— Your tasks —
(a) In the passage on wedge-shaped defects, which teeth are the defects primarily found in?
(b) List every aspect of improper dental care that the passage on wedge-shaped defects names as involved in mechanical abrasion.

It can primarily be found in prominently positioned teeth, i.e. in canines and premolars; in rare cases even in all teeth. First, the tiniest, groove-shaped usures appear at the transition from the enamel to the dentin, which grow larger and deeper over time. The surface of the defects looks smoothly polished and hard. Macroscopic symptoms of caries are missing, although a regular carious process may also appear in later stages due to increased plaque retention.

To date, the causes and the development of these defects have not been definitely explained. They are called a “multifactorially conditioned event” involving primarily mechanical abrasion due to improper dental care, i.e. the horizontal brushing of teeth with sharp-edged toothbrush bristles and abrasive toothpastes. This is suggested by characteristic injuries and dehiscences on the gingival margins, which can be frequently observed in these cases.

Wedge Shaped Defect

Wedge Shaped Defect

Besides those, other causal mechanisms are discussed. In case of elastic deformations of the tooth in the area of the tooth neck, for example, through eccentric contacts, chipping of the hard tooth substances seems possible; an acid-related progression of the erosions is perfectly conceivable. However, to date, these hypotheses could not be sufficiently substantiated. In any case, an onset at the neck of the tooth is characteristic as this region seems morphologically and structurally more vulnerable to mechanic abrasion than other sections of the enamel-covered dental crown.

— Information shown —
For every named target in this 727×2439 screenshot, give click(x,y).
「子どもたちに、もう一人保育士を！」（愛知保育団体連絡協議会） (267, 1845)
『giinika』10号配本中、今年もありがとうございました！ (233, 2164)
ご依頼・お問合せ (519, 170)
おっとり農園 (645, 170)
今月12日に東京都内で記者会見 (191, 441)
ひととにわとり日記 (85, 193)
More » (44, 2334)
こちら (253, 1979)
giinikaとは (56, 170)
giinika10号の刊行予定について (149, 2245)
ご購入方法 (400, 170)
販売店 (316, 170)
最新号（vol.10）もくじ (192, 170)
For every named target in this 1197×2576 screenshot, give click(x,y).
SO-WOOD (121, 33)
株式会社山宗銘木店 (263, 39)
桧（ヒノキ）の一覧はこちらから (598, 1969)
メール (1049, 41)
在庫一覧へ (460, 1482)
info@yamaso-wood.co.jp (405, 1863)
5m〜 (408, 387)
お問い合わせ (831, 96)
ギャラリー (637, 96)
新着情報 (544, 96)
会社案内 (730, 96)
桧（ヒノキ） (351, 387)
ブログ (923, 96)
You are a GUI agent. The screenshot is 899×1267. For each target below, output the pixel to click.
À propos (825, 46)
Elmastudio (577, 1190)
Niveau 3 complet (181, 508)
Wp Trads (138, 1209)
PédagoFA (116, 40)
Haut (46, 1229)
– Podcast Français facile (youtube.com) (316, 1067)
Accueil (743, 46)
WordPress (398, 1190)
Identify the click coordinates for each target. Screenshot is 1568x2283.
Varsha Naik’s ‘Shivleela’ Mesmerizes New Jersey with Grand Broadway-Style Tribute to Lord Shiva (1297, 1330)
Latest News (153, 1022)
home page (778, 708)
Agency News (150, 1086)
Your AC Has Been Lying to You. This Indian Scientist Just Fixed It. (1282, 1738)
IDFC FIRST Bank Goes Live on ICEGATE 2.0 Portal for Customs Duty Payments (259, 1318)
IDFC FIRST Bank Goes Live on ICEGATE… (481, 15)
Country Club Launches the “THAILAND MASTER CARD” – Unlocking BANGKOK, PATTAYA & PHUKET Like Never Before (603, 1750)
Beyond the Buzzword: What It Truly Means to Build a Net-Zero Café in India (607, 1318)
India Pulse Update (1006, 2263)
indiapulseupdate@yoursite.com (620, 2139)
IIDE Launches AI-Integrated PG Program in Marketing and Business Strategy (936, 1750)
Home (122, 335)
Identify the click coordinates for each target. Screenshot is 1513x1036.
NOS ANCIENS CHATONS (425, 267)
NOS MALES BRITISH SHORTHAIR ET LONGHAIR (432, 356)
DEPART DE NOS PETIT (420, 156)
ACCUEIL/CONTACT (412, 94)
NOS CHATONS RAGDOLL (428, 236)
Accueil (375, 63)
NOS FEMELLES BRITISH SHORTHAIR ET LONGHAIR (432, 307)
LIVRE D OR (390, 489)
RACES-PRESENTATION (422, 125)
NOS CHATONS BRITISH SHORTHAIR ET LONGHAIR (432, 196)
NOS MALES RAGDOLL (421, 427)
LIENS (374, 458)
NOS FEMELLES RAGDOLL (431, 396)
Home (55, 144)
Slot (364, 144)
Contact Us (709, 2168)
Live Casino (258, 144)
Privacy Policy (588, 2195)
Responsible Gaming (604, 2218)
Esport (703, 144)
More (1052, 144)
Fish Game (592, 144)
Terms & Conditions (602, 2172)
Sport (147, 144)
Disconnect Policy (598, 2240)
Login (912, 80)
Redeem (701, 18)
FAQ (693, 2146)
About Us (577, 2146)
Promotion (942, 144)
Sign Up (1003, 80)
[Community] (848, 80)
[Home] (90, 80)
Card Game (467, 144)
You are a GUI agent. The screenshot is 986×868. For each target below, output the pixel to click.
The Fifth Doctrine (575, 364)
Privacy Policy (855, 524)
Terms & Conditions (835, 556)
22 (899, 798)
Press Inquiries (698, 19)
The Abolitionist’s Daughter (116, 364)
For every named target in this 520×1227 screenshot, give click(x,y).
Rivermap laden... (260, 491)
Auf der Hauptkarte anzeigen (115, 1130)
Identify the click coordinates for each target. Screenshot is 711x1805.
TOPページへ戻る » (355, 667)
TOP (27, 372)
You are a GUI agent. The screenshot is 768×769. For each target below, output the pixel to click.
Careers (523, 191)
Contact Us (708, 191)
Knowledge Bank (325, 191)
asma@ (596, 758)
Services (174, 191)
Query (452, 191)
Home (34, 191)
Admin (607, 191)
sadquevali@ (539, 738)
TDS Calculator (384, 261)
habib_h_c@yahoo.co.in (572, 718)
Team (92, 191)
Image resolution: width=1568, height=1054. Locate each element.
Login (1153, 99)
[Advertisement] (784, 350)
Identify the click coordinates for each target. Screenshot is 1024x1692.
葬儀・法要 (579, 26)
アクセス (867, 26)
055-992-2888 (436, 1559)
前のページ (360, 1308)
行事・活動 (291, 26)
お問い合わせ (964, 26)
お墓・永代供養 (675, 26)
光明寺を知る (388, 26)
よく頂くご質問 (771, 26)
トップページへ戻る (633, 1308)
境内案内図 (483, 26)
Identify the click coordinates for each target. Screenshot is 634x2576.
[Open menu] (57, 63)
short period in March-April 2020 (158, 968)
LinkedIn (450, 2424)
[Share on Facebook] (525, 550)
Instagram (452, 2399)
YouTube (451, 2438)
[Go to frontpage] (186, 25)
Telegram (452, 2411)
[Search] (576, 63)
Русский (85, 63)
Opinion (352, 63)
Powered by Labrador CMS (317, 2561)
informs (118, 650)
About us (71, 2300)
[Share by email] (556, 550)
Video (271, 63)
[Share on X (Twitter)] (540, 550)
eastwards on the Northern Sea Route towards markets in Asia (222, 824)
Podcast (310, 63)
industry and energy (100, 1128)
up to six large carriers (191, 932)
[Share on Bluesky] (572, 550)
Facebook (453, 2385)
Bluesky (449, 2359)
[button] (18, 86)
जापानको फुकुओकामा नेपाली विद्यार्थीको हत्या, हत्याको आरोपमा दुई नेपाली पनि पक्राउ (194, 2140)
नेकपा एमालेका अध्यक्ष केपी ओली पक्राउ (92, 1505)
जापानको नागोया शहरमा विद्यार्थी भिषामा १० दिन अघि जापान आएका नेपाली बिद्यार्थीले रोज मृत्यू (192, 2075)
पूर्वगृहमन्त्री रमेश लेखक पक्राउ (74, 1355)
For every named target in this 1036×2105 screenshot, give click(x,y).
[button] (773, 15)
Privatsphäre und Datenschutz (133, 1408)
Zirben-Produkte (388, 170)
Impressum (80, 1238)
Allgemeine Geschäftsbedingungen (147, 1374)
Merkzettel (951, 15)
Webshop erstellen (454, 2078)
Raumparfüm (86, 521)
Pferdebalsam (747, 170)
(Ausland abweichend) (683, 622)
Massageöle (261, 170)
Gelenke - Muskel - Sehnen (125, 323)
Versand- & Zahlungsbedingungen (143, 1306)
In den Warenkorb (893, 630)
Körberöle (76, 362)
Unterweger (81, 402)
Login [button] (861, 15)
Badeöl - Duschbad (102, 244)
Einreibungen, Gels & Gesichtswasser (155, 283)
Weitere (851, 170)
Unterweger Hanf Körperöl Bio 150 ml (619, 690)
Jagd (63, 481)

— Exercise answers —
(a) Prominently positioned teeth, namely canines and premolars.

(b)
- Horizontal brushing of teeth
- Sharp-edged toothbrush bristles
- Abrasive toothpastes